Não silabei, não usei cartilha, portanto não vi a uva que vovó viu! Não sei o significado de método algum, nem da abelhinha, nem da casinha feliz. Você, caro leitor, avalie se o processo foi construtivista ou não, se teve algo que pode ser confundido com o método Montessori, embora eu não tivesse sido instigado a deslizar meus dedos sobre uma letra coberta por uma lixa fina. Muito menos fizeram letras para que eu as usasse na composição de palavras. Este exercício era mental. 
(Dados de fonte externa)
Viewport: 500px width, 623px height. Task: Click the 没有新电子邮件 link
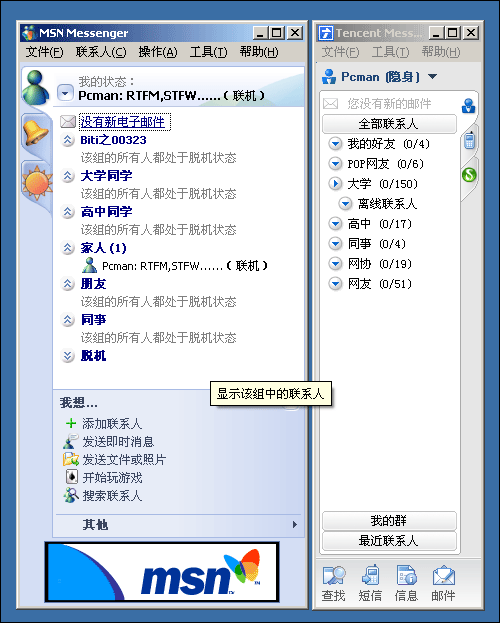pyautogui.click(x=122, y=122)
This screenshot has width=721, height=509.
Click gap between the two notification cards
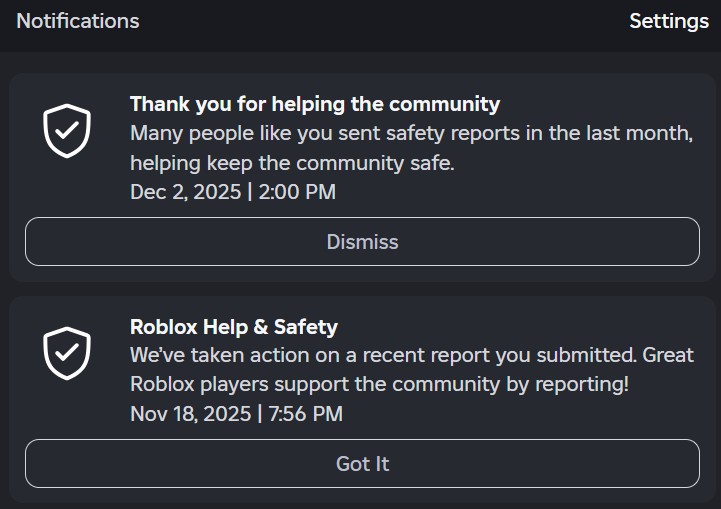point(360,288)
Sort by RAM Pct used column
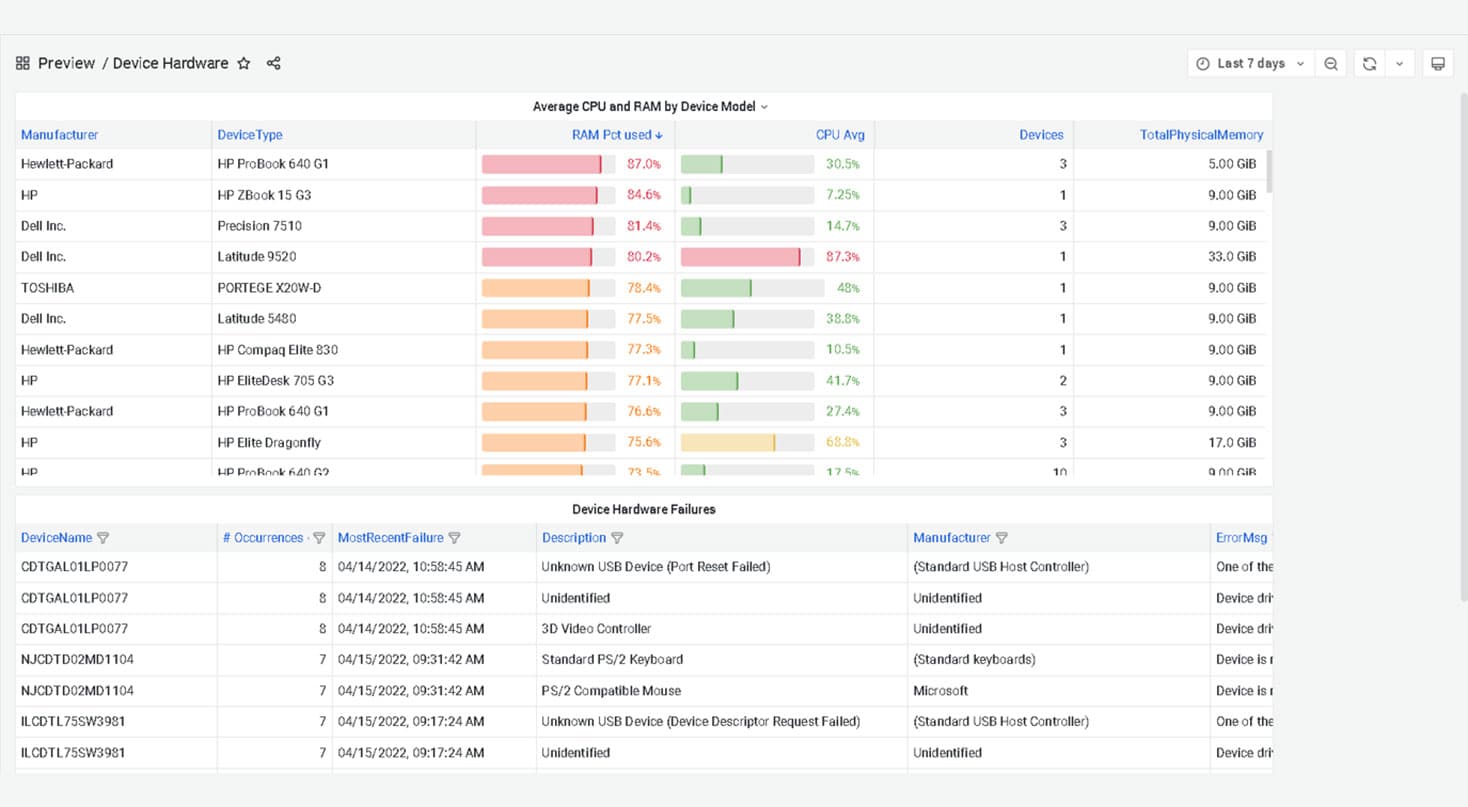This screenshot has height=807, width=1468. coord(616,135)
Mas, vamos à dupla de alfabetizadores. Meu pai era um deles, agente de uma estação ferroviária, ordenador dos despachos de mercadorias, geralmente café e leite, além de verduras produzidas nas fazendas do entorno. Vendia as passagens, providenciava vagões para a composição ferroviária e dava licenças para trens de carga e passageiros. Era o responsável pela contabilidade da estação que se localizava na vila de Monnerat, município de Duas Barras, na Região Serrana fluminense. A formação de meu pai atingiu a terceira série primária e o restante foi trabalho de autodidata. Lia muito. Os engenheiros da Leopoldina Railway deixavam livros e os recolhiam no mês seguinte. Como meu avô era representante de revistas e jornais, chegava pelo trem das 13h20 o "O Jornal e o Correio da Manhã”. Mensalmente, a revista "O Cruzeiro”.

Minha mãe gostava de ler. Lia e ouvia novelas pelo rádio. Quando dos tempos de escola, chegou à quinta série e ficou mais um ano junto com a professora Liberalina Alves de Souza, como uma espécie de monitora.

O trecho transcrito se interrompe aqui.